Kurz nach 15:00 Uhr war es so weit: Herr Lingens (Foto unten), Lieferant des historischenBrunnens und Förderer des Stuniken-Clubs, entzündete seinen wuchtigen Propanbrenner um eine Schopfkelle voll Blei zu schmelzen. Das flüssige Metall wurde dann in die Hohlräume der letzten Kupferzange der Segmente des Brunnens gegossen, eine alte Tradition zur Einweihung solcher Kulturschätze. Mit einer beispielhaft kurzen Rede, siehe oben, erklärte dann unser Präsident den Club-Garten für eröffnet. Danach hatten über 90 Gäste im Laufe des Nachmittags Gelegenheit, bei Bier, Maibowle, Würstchen und Steaks vom Grill, das erste Mal Besitz von ihrem Garten zu ergreifen. Die einhellige Meinung aller Besucher: "Eine wirklich gelungene Bereicherung des Clubs und der gesamten Innenstadt." Ab sofort laden Sie 64 Sitzplätze im Garten- und 12 im Loungebereich ein, gesellige Stunden in einem der romantischten Innenhöfe der Stadt zu verbringen und sich von Küche und Service verwöhnen zu lassen.

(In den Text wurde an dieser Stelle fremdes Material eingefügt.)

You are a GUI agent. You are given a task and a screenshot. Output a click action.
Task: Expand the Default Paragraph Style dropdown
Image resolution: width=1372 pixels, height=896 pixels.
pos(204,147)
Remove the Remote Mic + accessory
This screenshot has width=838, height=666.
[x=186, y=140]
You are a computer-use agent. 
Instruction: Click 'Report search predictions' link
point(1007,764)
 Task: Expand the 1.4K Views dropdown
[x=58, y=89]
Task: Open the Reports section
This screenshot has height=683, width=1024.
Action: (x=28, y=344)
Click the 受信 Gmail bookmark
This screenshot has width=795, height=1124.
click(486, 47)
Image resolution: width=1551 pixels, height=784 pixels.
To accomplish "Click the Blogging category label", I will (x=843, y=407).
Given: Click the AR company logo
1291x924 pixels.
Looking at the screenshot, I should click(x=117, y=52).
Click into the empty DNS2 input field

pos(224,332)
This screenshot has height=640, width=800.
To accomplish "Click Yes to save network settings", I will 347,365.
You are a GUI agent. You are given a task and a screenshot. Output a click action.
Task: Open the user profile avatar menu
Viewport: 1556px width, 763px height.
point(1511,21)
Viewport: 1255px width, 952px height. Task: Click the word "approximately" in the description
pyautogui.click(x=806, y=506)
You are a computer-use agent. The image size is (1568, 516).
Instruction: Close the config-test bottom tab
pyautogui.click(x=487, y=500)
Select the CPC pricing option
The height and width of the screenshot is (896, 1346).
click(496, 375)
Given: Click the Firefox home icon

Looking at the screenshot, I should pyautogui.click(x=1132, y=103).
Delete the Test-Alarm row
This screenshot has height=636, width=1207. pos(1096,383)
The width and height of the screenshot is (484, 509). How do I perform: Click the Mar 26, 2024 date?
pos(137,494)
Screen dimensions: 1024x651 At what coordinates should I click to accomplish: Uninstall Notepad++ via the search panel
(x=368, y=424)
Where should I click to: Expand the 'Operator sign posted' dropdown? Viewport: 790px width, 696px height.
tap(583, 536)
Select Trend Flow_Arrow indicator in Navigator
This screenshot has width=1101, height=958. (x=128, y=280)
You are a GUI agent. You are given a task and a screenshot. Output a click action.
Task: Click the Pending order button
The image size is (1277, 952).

Der Hammer Wirtschaftsclub etabliert sich

Prof. Dr. Uwe Kleinkes, Studiengangsleiter Technisches Management und Marketing an der Hochschule Hamm-Lippstadt, nahm als erster Hochschulgastredner an einem Treffen des neu gegründeten Hammer Wirtschaftsclubs teil. Vor rund 25 Vertreterinnen und Vertretern der führenden Hammer Unternehmen stellte er Inhalte, Aufbau und Zielsetzungen seines Studiengangs am Standort Hamm vor. Im Fokus des von Heinz Harling initiierten Austauschs stand dabei die praktische Zusammenarbeit zwischen Hochschule und Unternehmen vor Ort: Wie können Unternehmen von Studierenden im Praxissemester profitieren? Welche unternehmerischen Fragestellungen werden in studentischen Projektarbeiten bearbeitet? Wann und wie können Bachelorarbeiten unternehmerische Teilprojekte weiterentwickeln? Welche für die Industrie spannenden Forschungsprojekte gibt es an der jungen Hochschule?

 

Der neu gegründete Hammer Wirtschaftsclub trifft sich einmal im Monat im historischen Gewölbekeller des Stuniken-Clubs. Neben der Gelegenheit zum persönlichen Austausch werden bei jeder der Veranstaltungen ein Studiengang einer der beiden Hochschulen sowie ein lokales Unternehmen vorgestellt. Bei der jetzigen Auftaktveranstaltung übernahm Herr Dr. Meierkord, Geschäftsführer der Advansa GmbH, den Auftakt von Unternehmensseite und berichtete über den führenden europäischen Polyesterfaserproduzenten. „Der Hammer Wirtschaftsclub ermöglicht direkte, schnelle und unbürokratische Kontakte für ausgewählte Unternehmen und die beiden Hochschulen. Hierdurch können die in Hamm vorhandenen Potentiale optimal ausgeschöpft und Synergien genutzt werden. Ein wichtiger Faktor für die Weiterentwicklung des Wirtschaftsstandortes Hamm“, erklärten die Unternehmer und Gründer des Wirtschaftsclubs, Nicole Werhausen und Heinz Harling.